S’ils ne sont pas tous les quatre des interprètes internationaux comme Nicolas Dautricourt, les trois autres, par leur place dans des orchestres renommés ou par leur statut de professeur (2), démontrent la qualité de leurs gestes, de leurs réflexions et de leur musicalité aussi bien dans les passages heurtés que dans les épisodes lyriques.
Ni interprétation routinière, ni expressionnisme échevelé, ni classicisme trop sage.
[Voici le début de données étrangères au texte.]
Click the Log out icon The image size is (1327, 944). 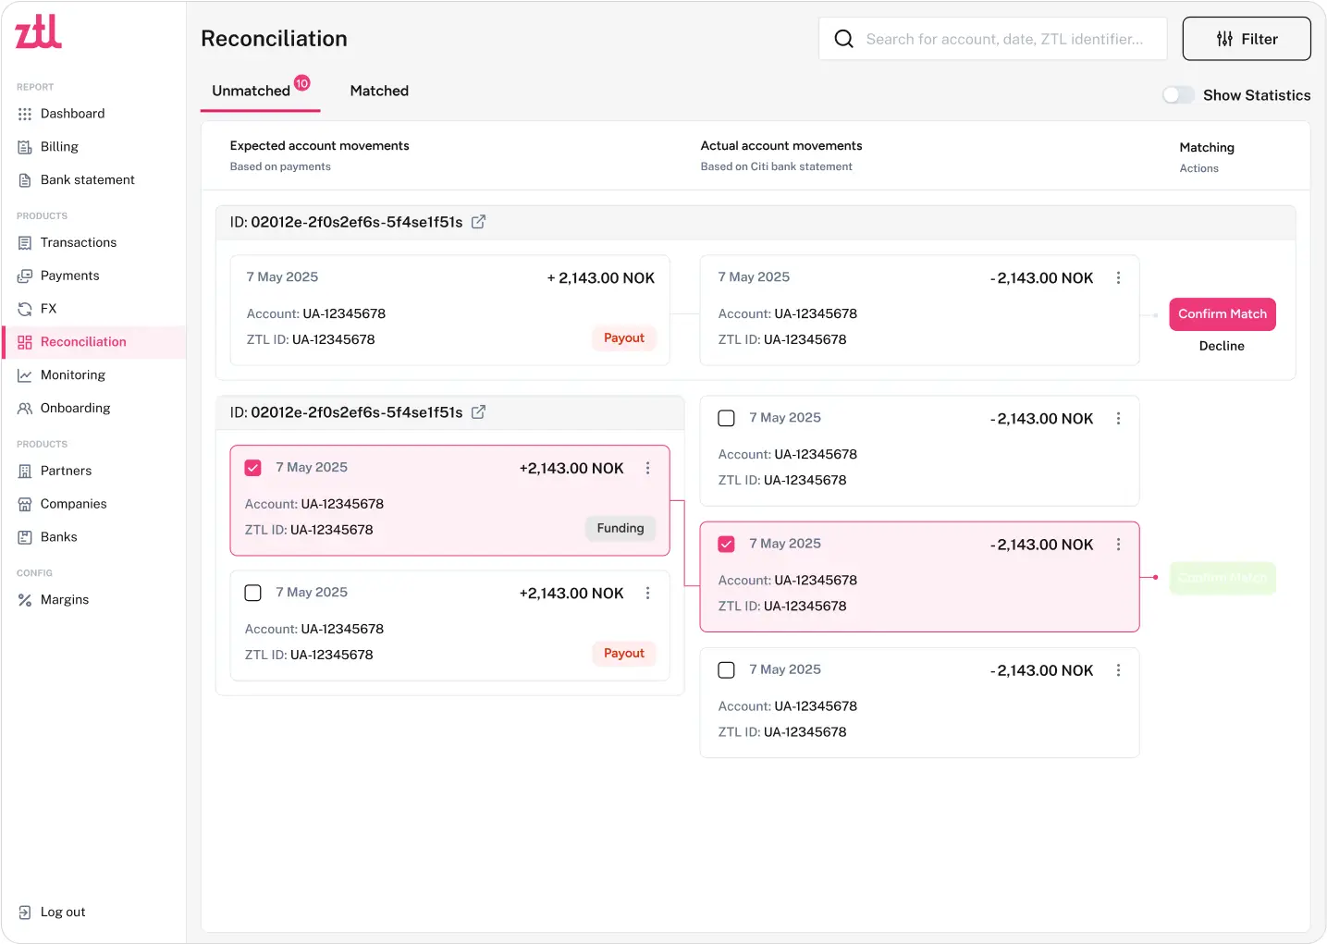point(25,913)
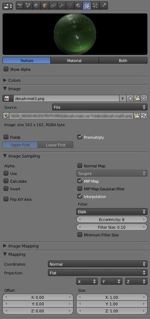Open the Object properties cube icon
The image size is (150, 319).
pos(45,6)
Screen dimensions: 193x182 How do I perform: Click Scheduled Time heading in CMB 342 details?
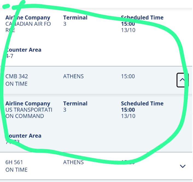(x=142, y=104)
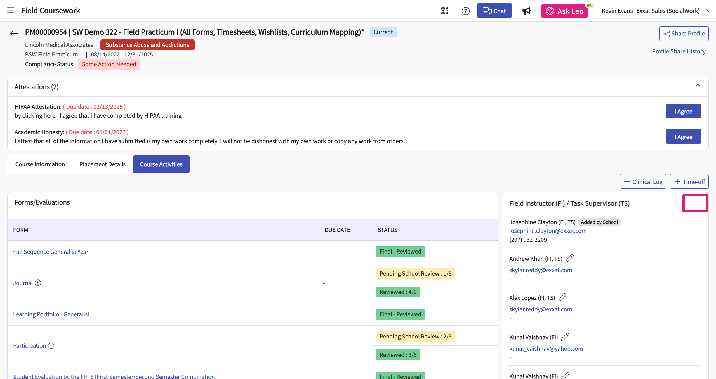This screenshot has width=716, height=379.
Task: Open announcements megaphone icon
Action: point(526,11)
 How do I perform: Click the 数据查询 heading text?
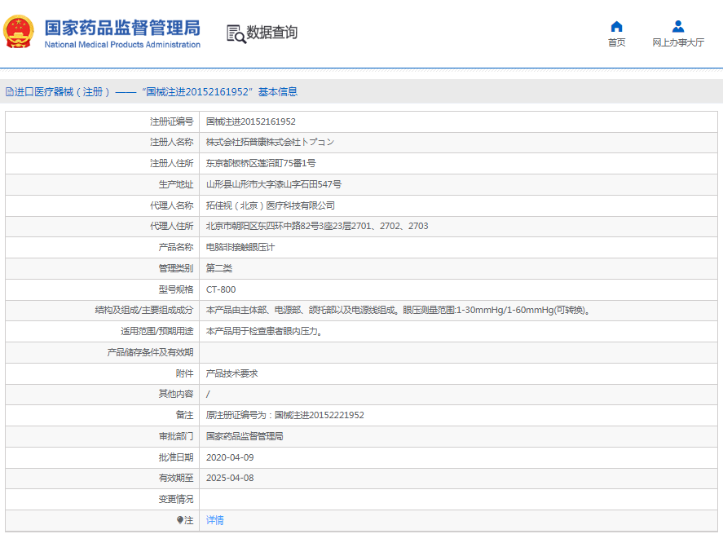click(272, 33)

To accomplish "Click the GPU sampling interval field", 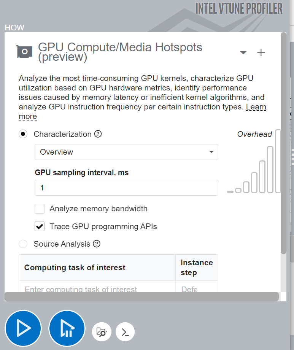I will pos(126,188).
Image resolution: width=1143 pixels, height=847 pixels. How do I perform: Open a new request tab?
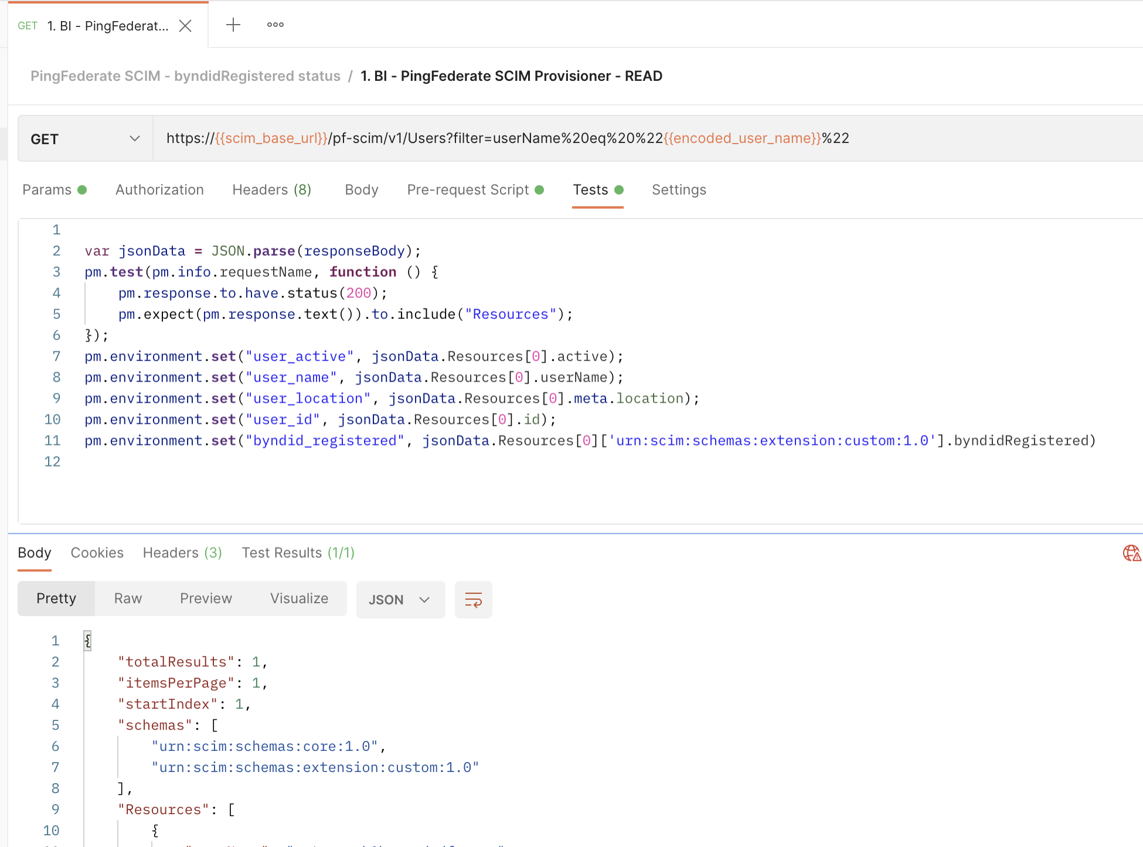(x=233, y=25)
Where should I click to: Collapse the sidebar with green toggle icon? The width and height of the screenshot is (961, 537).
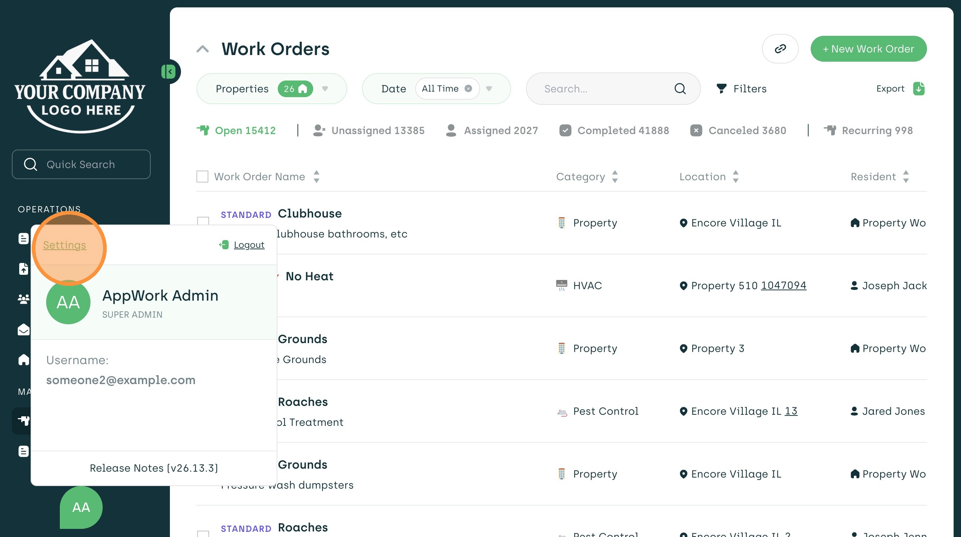point(169,72)
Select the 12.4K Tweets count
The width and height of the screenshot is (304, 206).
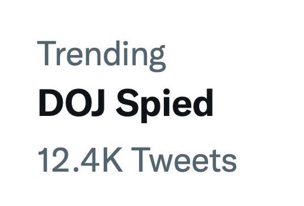137,159
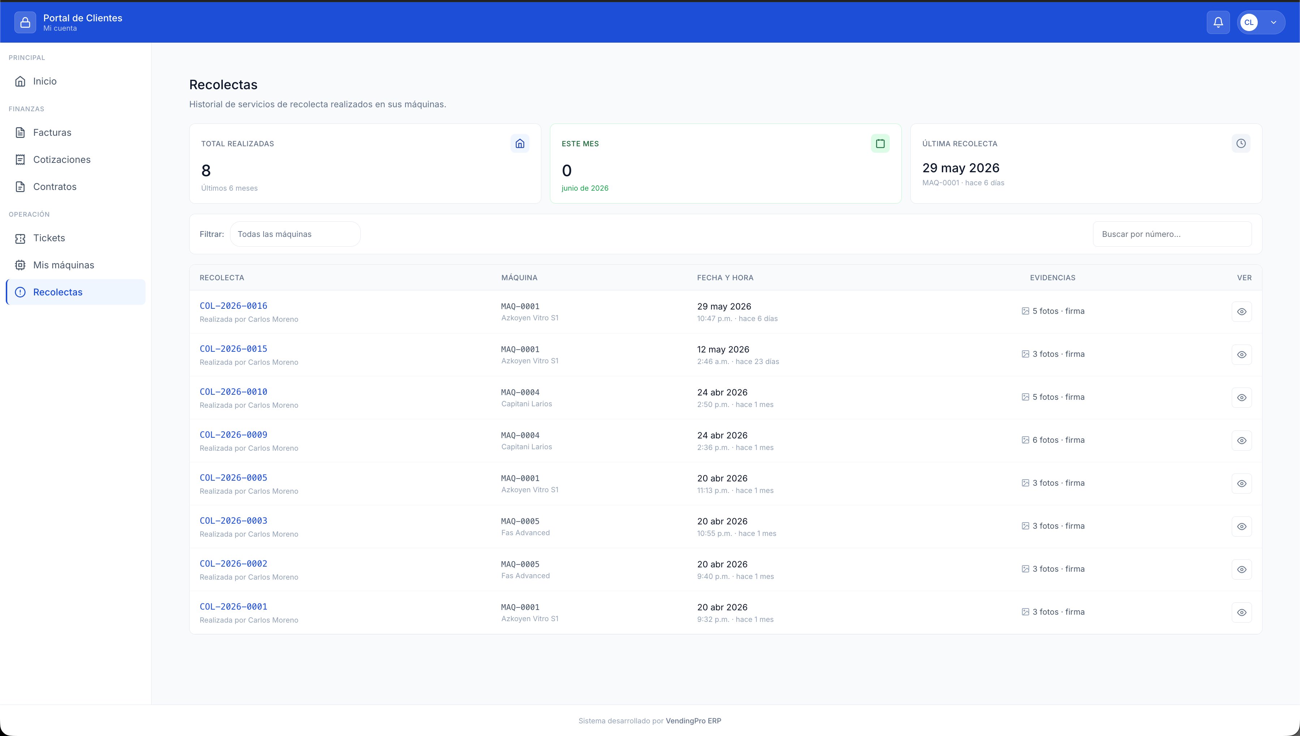Click the lock logo in header

(25, 22)
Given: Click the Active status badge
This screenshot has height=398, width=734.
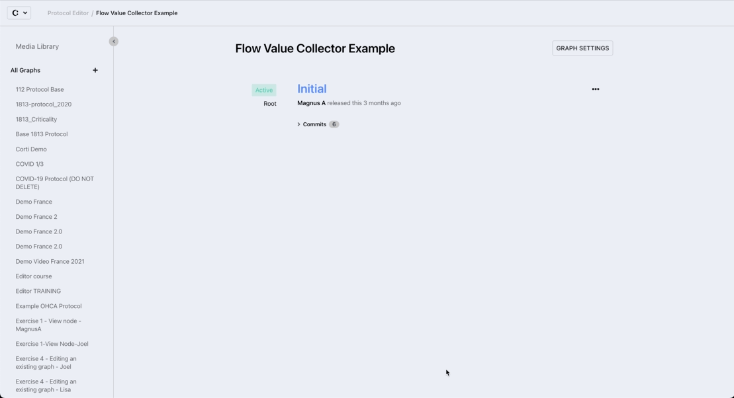Looking at the screenshot, I should tap(264, 90).
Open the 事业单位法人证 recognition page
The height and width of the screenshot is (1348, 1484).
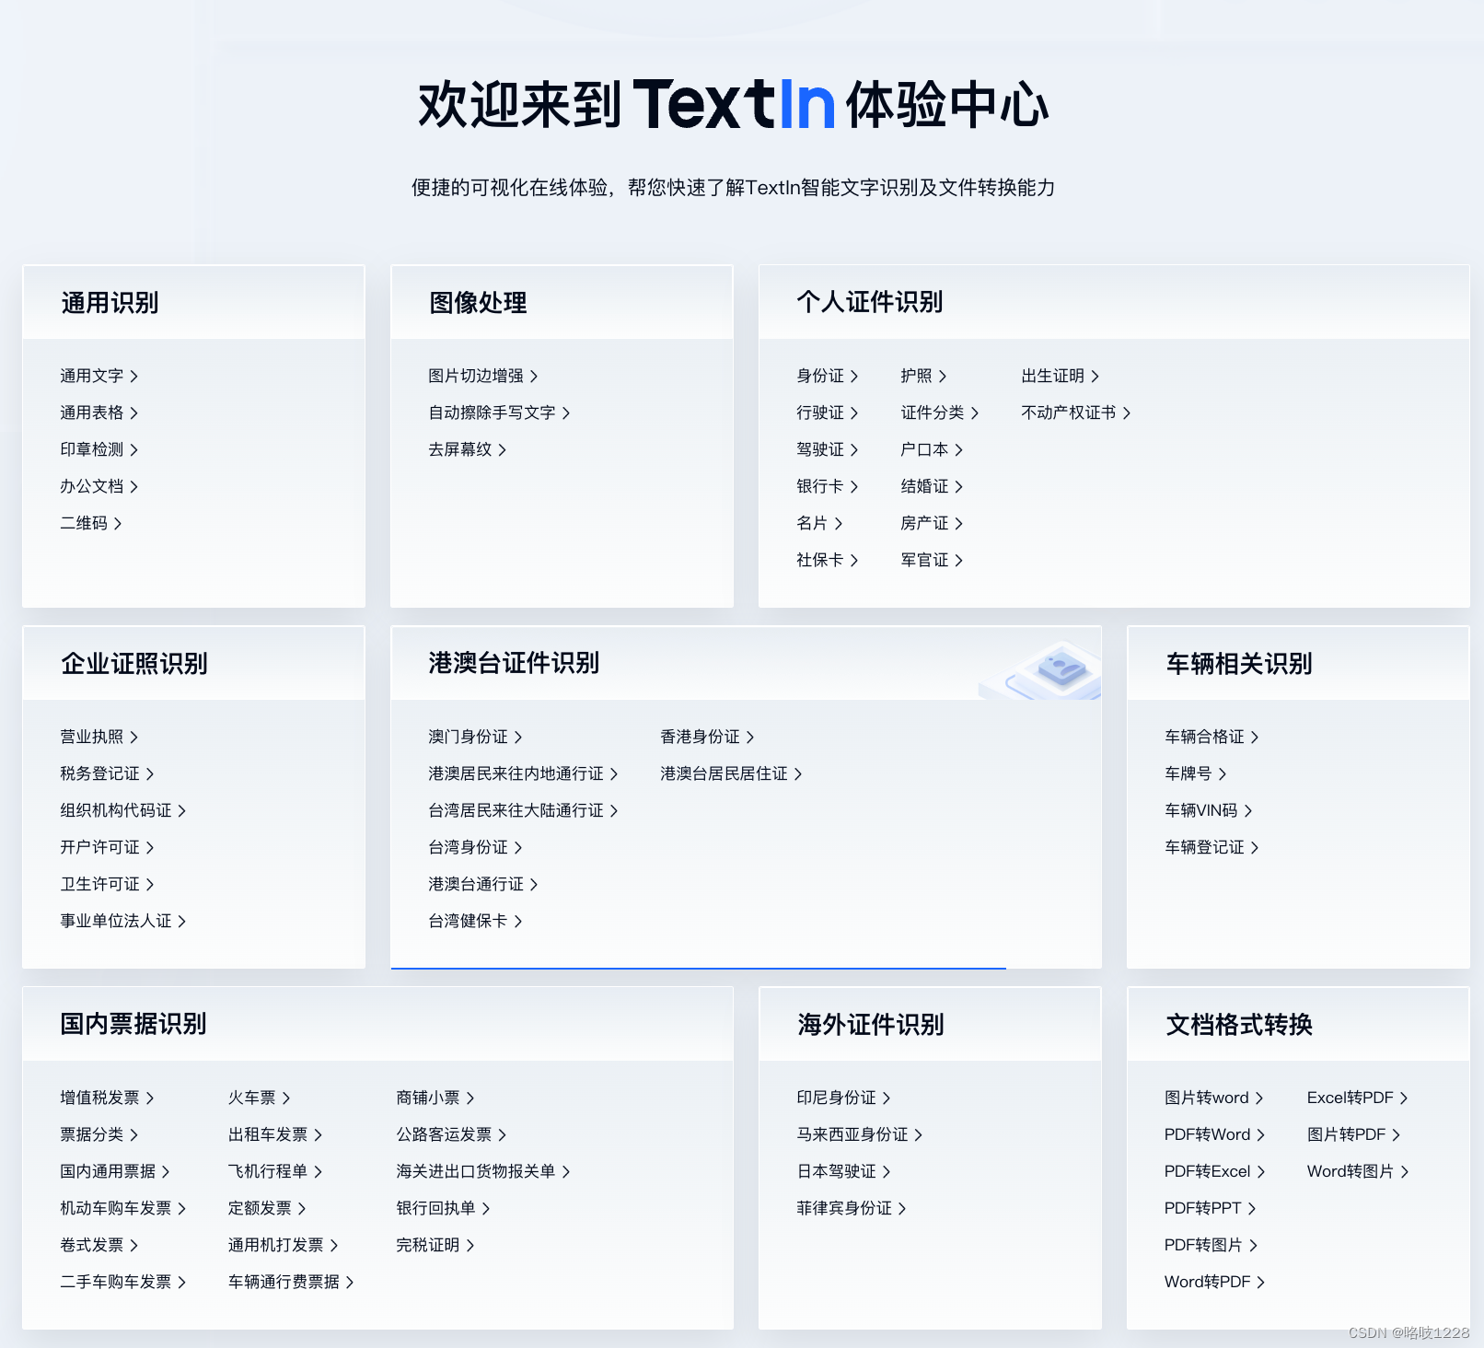pyautogui.click(x=117, y=920)
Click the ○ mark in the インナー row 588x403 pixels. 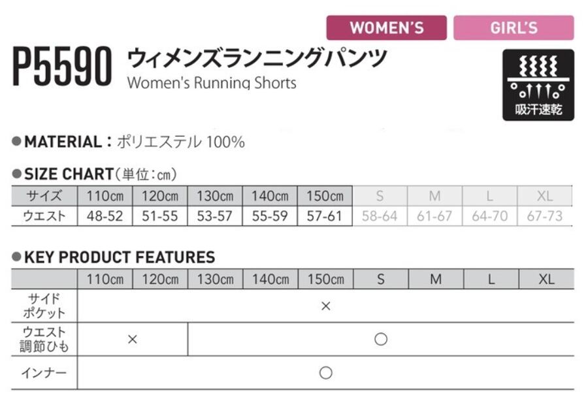(x=326, y=373)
Les quatre musiciens ont su conduire leur défrichage par leur engagement, mais peut-être encore plus par leur sensibilité n’excluant pas de la passion. Qu’ils en soient remerciés.
Dans sa différence avec d'autres versions, cette interprétation se place à côté des enregistrements des Janáček, des Vlach, des Pražák et des Talich les ensembles tchèques « historiques » pour les deux derniers et même pour les Pražák et les Talich (3) qui ont suivi. Il y a des places bien pires. Pour une première, les quatre musiciens présents à Saint-Victor n’eurent pas à rougir de leur prestation. Seuls, semble-t-il, Flore-Anne et Samuel Etienne avaient déjà joué ce quatuor. Les deux violonistes surent s’accorder avec leurs compagnons. Il est vrai que depuis plusieurs années au cours de ce festival, ils ont l’habitude de jouer ensemble dans des répertoires très variés. Et leur entente saute aux oreilles et s’impose à notre perception autant intellectuelle qu’émotionnelle.
En plus des pièces essentielles de musique de chambre, tel le Quintette op 34 de Brahms pour cordes et piano exécuté dans la première soirée du festival, je ne doute pas un instant que le deuxième quatuor Lettres intimes de Janáček résonnera une année ou une autre dans l’auditorium de Saint-Victor. Comme le premier, il a largement sa place dans le répertoire précieux des plus beaux quatuors français et étrangers de la première moitié du XXe siècle, comme ceux de Bartók, Britten, Martinů, Schönberg, Sibelius, ou encore de Tippett et Zemlinsky, sans parler de ceux de nos concitoyens Fauré, Ravel et Debussy ou beaucoup plus tardifs dans ce siècle comme Dutilleux.
Joseph Colomb - 27 août 2022
Notes :
1. Pour paraphraser le lied de Schubert Le pâtre sur le rocher …
2. Flore-Anne Brosseau est altiste à l'Orchestre de Paris, tandis que Fermin Ciriaco occupe un poste de violoniste à l'Orchestre Philharmonique de Radio-France alors que Samuel Etienne joue dans l'Orchestre Les Dissonances (David Grimal) et enseigne le violoncelle au Conservatoire Francis Poulenc à Paris.
3. Les Janáček enregistrés en 1963, report sur CD en 2000
Les Vlach enregistrés en 1969, report sur CD en 1990
Les Talich enregistrés en 1985 sur CD
Les Pražák enregistrés sur CD en 1990 et en 1997
Un autre ensemble tchèque, les Smetana ont enregistré ce quatuor Sonate à Kreutzer à plusieurs reprises à partir 1955. Celui de 1965 a été reporté sur CD en 1996.